■ INPUT FOR THIS TASK ■
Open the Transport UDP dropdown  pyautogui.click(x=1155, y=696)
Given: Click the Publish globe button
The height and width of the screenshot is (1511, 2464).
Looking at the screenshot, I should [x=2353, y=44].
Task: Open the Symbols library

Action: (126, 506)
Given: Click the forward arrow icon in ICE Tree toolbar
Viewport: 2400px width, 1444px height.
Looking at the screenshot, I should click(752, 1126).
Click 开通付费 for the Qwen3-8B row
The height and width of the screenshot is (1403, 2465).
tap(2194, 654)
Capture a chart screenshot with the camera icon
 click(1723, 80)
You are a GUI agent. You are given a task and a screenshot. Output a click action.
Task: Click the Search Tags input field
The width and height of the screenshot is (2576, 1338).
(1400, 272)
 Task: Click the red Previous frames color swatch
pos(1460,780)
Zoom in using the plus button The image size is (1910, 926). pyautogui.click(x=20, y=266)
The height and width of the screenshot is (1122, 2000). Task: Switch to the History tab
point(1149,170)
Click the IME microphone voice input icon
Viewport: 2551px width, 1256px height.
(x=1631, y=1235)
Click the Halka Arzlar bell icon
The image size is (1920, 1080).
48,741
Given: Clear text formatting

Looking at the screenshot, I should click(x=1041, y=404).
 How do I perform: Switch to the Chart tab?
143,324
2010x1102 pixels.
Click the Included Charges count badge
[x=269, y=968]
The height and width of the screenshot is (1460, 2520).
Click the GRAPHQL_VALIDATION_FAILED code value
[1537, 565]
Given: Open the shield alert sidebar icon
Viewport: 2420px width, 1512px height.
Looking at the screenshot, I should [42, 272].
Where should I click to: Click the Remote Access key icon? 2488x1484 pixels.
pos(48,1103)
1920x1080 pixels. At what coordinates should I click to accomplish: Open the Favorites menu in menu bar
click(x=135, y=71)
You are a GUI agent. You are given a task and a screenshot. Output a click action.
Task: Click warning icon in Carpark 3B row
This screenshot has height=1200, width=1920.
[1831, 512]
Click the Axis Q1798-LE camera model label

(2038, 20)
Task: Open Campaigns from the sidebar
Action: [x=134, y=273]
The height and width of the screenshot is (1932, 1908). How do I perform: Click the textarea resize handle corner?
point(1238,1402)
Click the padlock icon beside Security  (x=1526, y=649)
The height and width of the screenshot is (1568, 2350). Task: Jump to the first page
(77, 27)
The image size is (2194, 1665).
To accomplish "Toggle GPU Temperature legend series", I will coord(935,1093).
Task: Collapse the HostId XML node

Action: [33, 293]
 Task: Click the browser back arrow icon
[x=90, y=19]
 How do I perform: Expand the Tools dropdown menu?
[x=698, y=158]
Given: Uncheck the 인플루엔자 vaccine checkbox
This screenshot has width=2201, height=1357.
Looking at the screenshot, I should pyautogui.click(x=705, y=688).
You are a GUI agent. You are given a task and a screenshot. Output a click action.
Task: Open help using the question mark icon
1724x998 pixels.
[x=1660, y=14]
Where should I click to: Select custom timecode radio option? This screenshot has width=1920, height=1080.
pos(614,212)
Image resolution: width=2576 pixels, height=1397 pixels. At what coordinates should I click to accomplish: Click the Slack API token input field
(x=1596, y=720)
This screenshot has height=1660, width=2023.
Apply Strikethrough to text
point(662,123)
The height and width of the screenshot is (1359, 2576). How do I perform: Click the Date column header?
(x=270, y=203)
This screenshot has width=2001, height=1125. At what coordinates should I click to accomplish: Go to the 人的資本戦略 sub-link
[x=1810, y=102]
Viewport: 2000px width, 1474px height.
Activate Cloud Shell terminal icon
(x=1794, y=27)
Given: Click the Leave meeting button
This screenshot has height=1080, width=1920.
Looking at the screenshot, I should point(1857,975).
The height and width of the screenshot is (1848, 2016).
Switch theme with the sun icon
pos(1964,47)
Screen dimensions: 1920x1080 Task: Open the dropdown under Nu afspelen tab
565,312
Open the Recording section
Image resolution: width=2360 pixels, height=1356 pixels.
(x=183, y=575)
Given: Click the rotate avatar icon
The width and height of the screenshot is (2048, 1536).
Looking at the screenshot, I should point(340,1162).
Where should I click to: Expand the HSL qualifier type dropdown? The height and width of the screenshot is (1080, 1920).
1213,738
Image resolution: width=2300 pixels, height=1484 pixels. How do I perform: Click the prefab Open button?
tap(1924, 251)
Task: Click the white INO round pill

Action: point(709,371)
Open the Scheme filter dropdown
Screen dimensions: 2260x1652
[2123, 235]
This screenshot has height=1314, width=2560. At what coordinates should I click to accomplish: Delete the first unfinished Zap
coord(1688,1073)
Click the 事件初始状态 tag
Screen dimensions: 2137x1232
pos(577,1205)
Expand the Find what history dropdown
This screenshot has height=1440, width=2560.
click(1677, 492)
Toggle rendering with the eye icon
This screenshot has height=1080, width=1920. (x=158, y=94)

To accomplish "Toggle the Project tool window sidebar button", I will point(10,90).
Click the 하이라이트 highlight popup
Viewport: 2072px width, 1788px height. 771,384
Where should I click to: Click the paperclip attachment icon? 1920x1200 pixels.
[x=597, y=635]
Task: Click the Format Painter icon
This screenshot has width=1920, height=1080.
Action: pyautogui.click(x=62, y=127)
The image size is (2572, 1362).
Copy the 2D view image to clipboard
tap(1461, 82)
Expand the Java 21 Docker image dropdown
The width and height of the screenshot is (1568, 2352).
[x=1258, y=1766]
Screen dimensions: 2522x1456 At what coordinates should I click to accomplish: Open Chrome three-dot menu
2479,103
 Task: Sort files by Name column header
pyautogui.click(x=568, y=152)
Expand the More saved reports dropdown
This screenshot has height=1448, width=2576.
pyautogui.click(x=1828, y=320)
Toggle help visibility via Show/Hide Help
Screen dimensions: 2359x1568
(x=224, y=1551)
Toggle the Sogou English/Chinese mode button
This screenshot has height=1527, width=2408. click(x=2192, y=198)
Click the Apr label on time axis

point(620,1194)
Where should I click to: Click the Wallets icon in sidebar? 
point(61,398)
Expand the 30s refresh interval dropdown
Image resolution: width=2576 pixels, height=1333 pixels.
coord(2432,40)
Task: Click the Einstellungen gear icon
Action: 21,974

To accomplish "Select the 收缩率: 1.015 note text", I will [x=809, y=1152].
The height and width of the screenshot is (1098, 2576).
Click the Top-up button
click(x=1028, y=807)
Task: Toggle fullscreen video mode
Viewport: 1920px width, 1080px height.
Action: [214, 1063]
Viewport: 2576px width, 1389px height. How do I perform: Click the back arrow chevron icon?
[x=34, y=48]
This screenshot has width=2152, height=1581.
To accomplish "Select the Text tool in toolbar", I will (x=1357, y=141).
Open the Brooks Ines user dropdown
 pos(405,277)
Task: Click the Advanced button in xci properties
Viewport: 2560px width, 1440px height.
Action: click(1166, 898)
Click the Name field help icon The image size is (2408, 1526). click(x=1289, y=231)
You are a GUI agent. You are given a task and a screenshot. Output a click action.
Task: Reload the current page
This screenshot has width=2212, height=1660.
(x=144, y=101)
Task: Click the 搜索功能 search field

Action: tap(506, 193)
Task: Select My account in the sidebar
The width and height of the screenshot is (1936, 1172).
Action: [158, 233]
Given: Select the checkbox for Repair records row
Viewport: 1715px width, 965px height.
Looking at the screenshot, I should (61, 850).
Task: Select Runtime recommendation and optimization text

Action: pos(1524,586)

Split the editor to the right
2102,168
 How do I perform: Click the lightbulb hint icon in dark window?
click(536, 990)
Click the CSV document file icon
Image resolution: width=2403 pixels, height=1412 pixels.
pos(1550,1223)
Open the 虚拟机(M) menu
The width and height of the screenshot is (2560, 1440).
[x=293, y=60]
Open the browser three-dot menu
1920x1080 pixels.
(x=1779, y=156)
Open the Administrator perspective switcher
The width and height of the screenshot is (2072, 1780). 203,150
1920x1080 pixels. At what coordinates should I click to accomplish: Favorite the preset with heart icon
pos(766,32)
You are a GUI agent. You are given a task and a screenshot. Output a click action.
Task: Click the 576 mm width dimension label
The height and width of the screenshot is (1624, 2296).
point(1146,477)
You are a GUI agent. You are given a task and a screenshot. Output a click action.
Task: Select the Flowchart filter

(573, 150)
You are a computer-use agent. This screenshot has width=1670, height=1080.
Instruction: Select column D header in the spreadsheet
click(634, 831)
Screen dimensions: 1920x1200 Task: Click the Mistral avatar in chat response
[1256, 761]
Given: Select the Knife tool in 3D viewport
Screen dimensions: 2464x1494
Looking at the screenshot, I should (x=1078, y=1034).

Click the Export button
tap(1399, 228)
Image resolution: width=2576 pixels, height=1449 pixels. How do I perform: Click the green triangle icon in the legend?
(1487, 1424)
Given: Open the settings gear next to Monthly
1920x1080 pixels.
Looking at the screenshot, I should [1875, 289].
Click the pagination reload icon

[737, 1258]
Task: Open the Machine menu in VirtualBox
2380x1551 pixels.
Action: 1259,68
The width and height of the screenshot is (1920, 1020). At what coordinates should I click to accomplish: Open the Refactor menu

■ PROBLEM DETAILS ■
For the word "toolbar", state the number of lines in the listing that contain it and nothing further.

■ TASK SOLUTION ■
2